For all of us strategic foresight practitioners and trend researchers: How often do you get asked if you can predict the future? Whether you have a glass ball to see the future? Or when looking back on scenario projects, how often do people want to know what became true and what was overlooked? These kind of questions reveals that most people are still unfamiliar with strategic foresight and its use in strategy development. Even when exposed to or involved in foresight projects, there is still a mental distance with this kind of work given that we come from a culture of knowledge production (reports) and evidence based, data driven decision making. But in case of the future, there are no facts or science based models with predictive powers. All methods in foresight build on the notion of enriching people’s understanding of future possibilities and therefore, help seeing new solutions and building better strategies. So how can we create better understanding of foresight as a practice and train people to build a foresight mindset.
Prepare for a participatory learning experience
Strategic foresight is a structured method to help people think about the future. The project management offers the framework, the main questions and the step-by-step approach. The choice of themes and storylines is decided by the participants in group sessions. Building on the insights and associative thinking of group members is a powerful experience and helps to create new knowledge. The art of listening and the willingness to respond to themes that are introduced by the group are a precondition to create this learning experience. This is fundamentally different from presenting expert knowledge to the group.
The engagement process in creating scenarios is an important trajectory and involves many sessions where people work with prototypes and unfinished products. This enables co-creation where different people can have their say and help strengthening the scenarios. This is opposite to the way the research community operates. Research reports are presented when they are finished. They contain conclusions and recommendations. Discussions unfold as a response to the completed work, whereas co-creation can only happen when the piece on the table is not set in stone.
Focus on the strategic conversation
In creating scenarios it is helpful to involve a rich selection of experts with a broad collective knowledge base. They know about trends and developments in their area of work. However, scenarios don’t need to contain all the details that matter to researchers and scientists. Scenarios are created to help decision makers. Therefore, scenarios should contain those elements that trigger a strategic conversations. They should hint at topics that are relevant for influencing decision makers thinking processes.

**Data rows**.
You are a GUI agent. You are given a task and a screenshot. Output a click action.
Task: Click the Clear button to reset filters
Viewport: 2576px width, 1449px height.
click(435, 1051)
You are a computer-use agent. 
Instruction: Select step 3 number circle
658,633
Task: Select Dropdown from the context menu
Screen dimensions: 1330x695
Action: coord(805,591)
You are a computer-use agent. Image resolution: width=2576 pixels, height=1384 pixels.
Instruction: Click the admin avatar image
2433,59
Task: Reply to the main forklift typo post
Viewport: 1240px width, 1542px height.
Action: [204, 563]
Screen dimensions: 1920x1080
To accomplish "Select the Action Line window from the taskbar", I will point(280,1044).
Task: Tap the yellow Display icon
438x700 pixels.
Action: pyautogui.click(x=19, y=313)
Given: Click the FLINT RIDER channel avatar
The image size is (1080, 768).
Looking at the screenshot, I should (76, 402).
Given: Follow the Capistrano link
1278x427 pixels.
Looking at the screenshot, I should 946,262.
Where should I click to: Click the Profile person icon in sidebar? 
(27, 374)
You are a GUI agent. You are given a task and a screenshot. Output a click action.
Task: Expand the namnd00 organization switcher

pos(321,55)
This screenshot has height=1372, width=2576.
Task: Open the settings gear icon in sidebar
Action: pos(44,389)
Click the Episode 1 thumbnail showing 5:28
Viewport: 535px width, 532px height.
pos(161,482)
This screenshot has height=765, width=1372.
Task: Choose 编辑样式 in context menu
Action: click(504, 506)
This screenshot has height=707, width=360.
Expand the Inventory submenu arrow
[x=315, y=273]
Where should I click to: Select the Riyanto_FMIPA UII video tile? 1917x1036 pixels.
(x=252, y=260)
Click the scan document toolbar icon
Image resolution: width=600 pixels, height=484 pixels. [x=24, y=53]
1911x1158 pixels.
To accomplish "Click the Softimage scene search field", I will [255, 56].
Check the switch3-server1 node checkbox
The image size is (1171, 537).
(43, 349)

**Written tasks**.
#1 List the three things that the strategic foresight article says the project management provides.
#2 According to the strategic foresight article, what do research reports contain?
#3 Pick up the strategic foresight article after its final sentence and carry it forward.

**In response**.
#1
- The framework
- The main questions
- The step-by-step approach

#2 Research reports contain conclusions and recommendations.

#3
Use the method to serve the conversation, instead of making the method the centrepiece
Every research discipline has their methods. For a young discipline as strategic foresight rigorous methods can help to convince those who new to foresight that it is indeed an established discipline. Despite the prestige that scientific methods can help to achieve, too much emphasis on methods can overshadow the real purpose of the foresight process. That is, supporting a strategic conversation to make decisions for a better future. Every scenario project has its own dynamics, influenced by the time frame the organisational structure and many other things. Responding adaptively to these dynamics with a rich toolset of methods and techniques is more important than following one method and one school of thought rigidly.
Build scenarios as true alternative futures instead of high-low, doom-gloom scenarios
Generally, people are unfamiliar with the idea of seeing the future as plural. They do know that the future is uncertain and precise predictions are impossible. They do know unexpected breakthrough can solve problems, but disaster can also strike and evil forces can bring the world to war. This line of thinking tends towards conceptualising scenarios as a bandwidth of possibilities. Economists, meteorologists and other professions that work with elaborated models used for forecasting often present a bandwidth of projections. However, scenario practice is the art of conceptualising alternative worldviews of how the future may unfold. These are stories of how the future could be different from what we know now, different from our business as usual way of looking at the future. The true value of scenario planning is to look beyond our models and projections and listen to alternative framings of the future. These alternative frames help to see new signals of change and give a different interpretation to current affairs.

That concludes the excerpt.